THE SEVEN SAMURAI (1954, Home Vision) As John Ford did with Westerns, the director invested his genre outings with grandeur and emotional depth. The Seven Samurai is arguably his masterpiece: a tale of professional warriors who hire on to protect poor farmers from marauding brigands. After two hours building suspense and character, Kurosawa delivers an hour-long siege and rain-drenched final battle. The climax has a bit of the OK Corral in it — but Hollywood would later borrow back the theme for The Magnificent Seven.

THRONE OF BLOOD (1957, Home Vision) Shakespeare’s Macbeth, adapted to medieval Japan. Mifune is the fatally ambitious hero, a trusted general who listens to his scheming wife (Isuzu Yamada) and agrees to murder his lord. As in most Kurosawa films, nature plays a major role, from the deathly mists that descend upon the fields of battle to the shadowy forest that seems to swallow men whole.
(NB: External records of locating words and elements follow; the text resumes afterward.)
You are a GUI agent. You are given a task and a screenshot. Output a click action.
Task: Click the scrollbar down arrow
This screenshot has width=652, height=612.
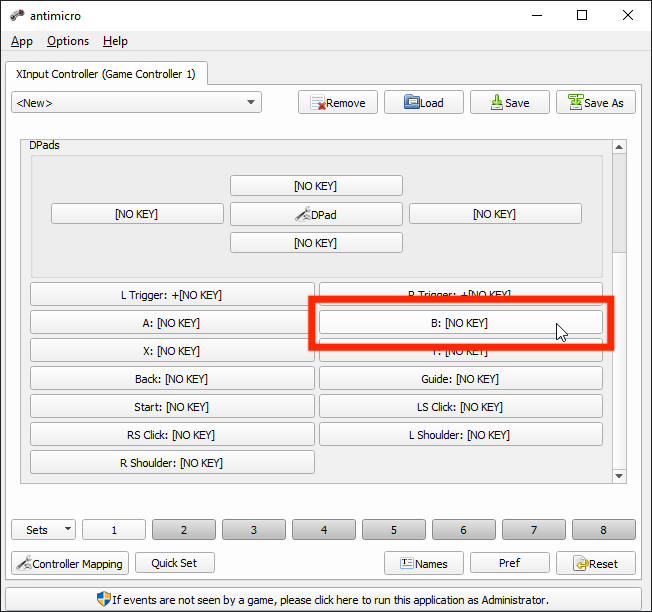pyautogui.click(x=619, y=476)
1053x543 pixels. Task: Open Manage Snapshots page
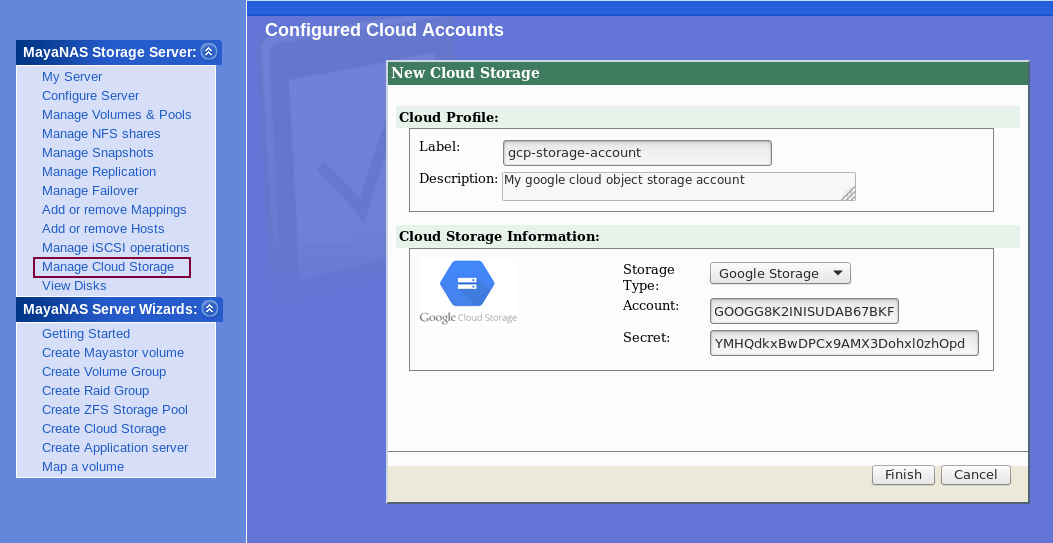97,153
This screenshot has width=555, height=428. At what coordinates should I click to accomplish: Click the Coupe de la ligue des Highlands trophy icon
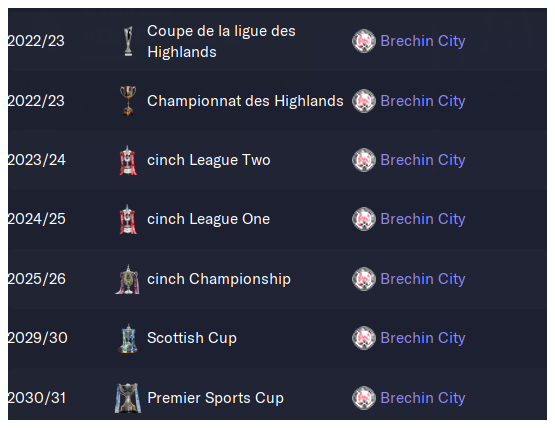tap(128, 41)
YOJIMBO (1961, Video Yesteryear) Mifune gets iconic as a lone samurai who rents himself out to both sides of an outlaw gang war. He brandishes his sword with dancerly precision; still, he resembles nothing so much as a Hollywood gunslinger. Small wonder that Sergio Leone would later remake Yojimbo as A Fistful of Dollars.

KAGEMUSHA (1980, Fox) An autumnal masterwork about a common thief (Tatsuya Nakadai) recruited to serve as the look-alike double for a feared warlord. As he fakes his way through the role, fate carries the impostor toward his own tragic end. Kurosawa fills the screen with unforgettable images: a desperate messenger descending endless stairs; a horse dying horribly on a muddy field; the fallen ”hero” floating lifelessly downriver, a faceless casualty in someone else’s war. Kurosawa’s camera views it all from a godlike distance, the better to see the full scope of human folly.

RAN (1985, Fox Lorber) Though this wasn’t Kurosawa’s last film, it was his grand finale, a King Lear adaptation set in feudal Japan that allowed the director to refine his filmmaking into pure, awesome spectacle. As the three sons of an aging warlord (Nakadai) fight for control of their father’s domain, Kurosawa films the conflict in a series of stunning set pieces: Color-coded armies do battle on a verdant meadow; the siege of the warlord’s sanctuary plays like a silent film, propelled by a mournful musical score. It is all Olympian pageantry, all piercingly human.